To stabilize the controller, we can try to more rapidly decelerate the crane as it approaches the desired position, to drive the velocity to zero and avoid overshooting. To accomplish this more rapid deceleration, consider adding another feedback term, proportional to the change in error,

a[n] = K_p e[n] + K_d \frac{e[n] - e[n-1]}{\Delta T}.
where the position error, e[n] is defined as
e[n] \equiv d_{in}[n] - d[n].

The intuition for using the change in error from one sample to the next is most easily understood for the case of a constant desired position (d_{in}[n] = d_{in}[n-1]). In this case, the error difference is the approximately the negative of the crane velocity,

\frac{e[n] - e[n-1]}{\Delta T} = \frac{d[n-1] - d[n]}{\Delta T} \approx - v[n]

So, Delta feedback reduces the crane acceleration when the velocity is large! Exactly what we need, a controller term that also drives the velocity to zero while driving the position error to zero . The result, we hope, is that the crane gets to the right position and with zero velocity, and stops.

In order to determine if our intuition is correct, we will need to evaluate the natural frequencies of the crane with proportional plus this delta (PD) feedback. To do so, we substitute the PD controller for the acceleration in the equations for the crane,

d[n] - 2d[n-1] + d[n-2] = \left(\Delta T\right)^2 \left( K_p e[n-2] + K_d \frac{e[n-2] - e[n-3]}{\Delta T} \right).

Reorganizing, and assuming d_{in}[n] =0, because we only need the homogenous equation for natural frequencies,

d[n] - 2d[n-1] + \left(1 + \left(\Delta T\right)^2\left(K_p+\frac{K_d}{\Delta T}\right)\right) d[n-2] -\left(\Delta T\right)^2 \frac{K_d}{\Delta T} d[n-3] = 0.
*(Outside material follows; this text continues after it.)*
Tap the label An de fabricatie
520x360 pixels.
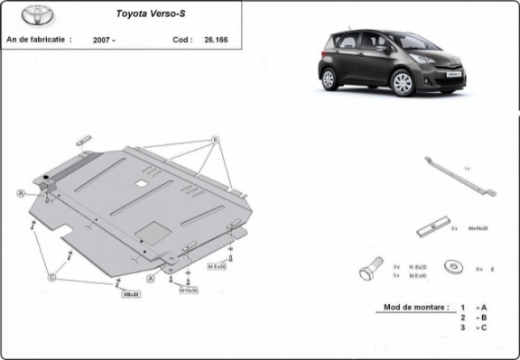(38, 40)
Now we have a third-order difference equation, and must find the roots of a cubic equation to determine the natural frequencies. There is an analytic formula for roots of cubics, but it is complicated to apply, and we suggest using a numerical procedure (like the roots function in matlab or numpy). As an example, if Delta T = 0.01, K_p = 10 and K_d = 0.5, the natural frequencies are approximately 0.997 + 0.0316 j, 0.997 - 0.0316 j and 0.005, all less than one in magnitude, so the system is stable. And its step response (normalized) oscillates, but does stabilize.

A normalized step response for the pd controller applied to the crane system, for proportional gain = 10 and delta gain = 0.5.
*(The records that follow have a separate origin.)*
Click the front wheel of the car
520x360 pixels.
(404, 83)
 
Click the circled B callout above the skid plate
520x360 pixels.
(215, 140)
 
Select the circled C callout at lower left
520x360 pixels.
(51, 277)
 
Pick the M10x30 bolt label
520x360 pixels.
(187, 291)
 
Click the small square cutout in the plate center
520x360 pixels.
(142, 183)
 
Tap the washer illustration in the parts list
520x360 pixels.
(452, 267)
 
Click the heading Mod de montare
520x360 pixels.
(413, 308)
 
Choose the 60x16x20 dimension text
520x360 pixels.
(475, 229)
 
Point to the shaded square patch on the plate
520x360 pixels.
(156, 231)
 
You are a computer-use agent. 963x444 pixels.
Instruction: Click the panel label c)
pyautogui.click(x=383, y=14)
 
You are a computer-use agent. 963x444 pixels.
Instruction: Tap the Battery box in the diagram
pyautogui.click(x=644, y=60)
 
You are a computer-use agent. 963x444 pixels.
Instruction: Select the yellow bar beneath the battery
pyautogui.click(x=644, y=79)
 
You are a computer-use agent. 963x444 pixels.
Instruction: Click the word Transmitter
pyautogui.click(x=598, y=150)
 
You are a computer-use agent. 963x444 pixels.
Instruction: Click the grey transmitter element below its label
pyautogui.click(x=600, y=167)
The above coefficients result in stable, but oscilitory behavior. Can we improve performance? For the first-order speed control problem, we could dramatically improve stability by increasing the sample rate (decreasing \Delta T). Does reducing \Delta T = 0.01 to \Delta T = 0.001 improve the controller behavior in this case?

Determine the natural frequencies of the crane control system for the \Delta = 0.001 case and enter them (in any order) in the boxes below. (NOTE: Use j=\sqrt {-1} and enter decimal representations in place of fractions wherever necessary. For example, the complex number \frac{7}{8}+\frac{1}{2}j is entered as 0.8750+0.5000j.) Note: you must enter the answer as a Python list for the autochecker to work, for example, '[0.9003+0.1021j,0.9003-0.1021j,0.5005]').

natural frequencies =

If you examine the natural frequencies for the \Delta T = 0.001 case, the situation APPEARS worse, because the largest magnitude \lambda's for the \Delta T = 0.001 case are slight larger than for the \Delta T = 0.01 case. However, if one plots step responses from both cases on the same time axis (as below), they appear to be nearly identical.

How well can you do with PD control? Since the crane system with PD feedback is identical, other than a scaling factor, to the system for controlling copter-levitated arm position, we will defer addition analysis to the Lab. And as we will see in lab, Root-Locus plots will help us optimize our designs.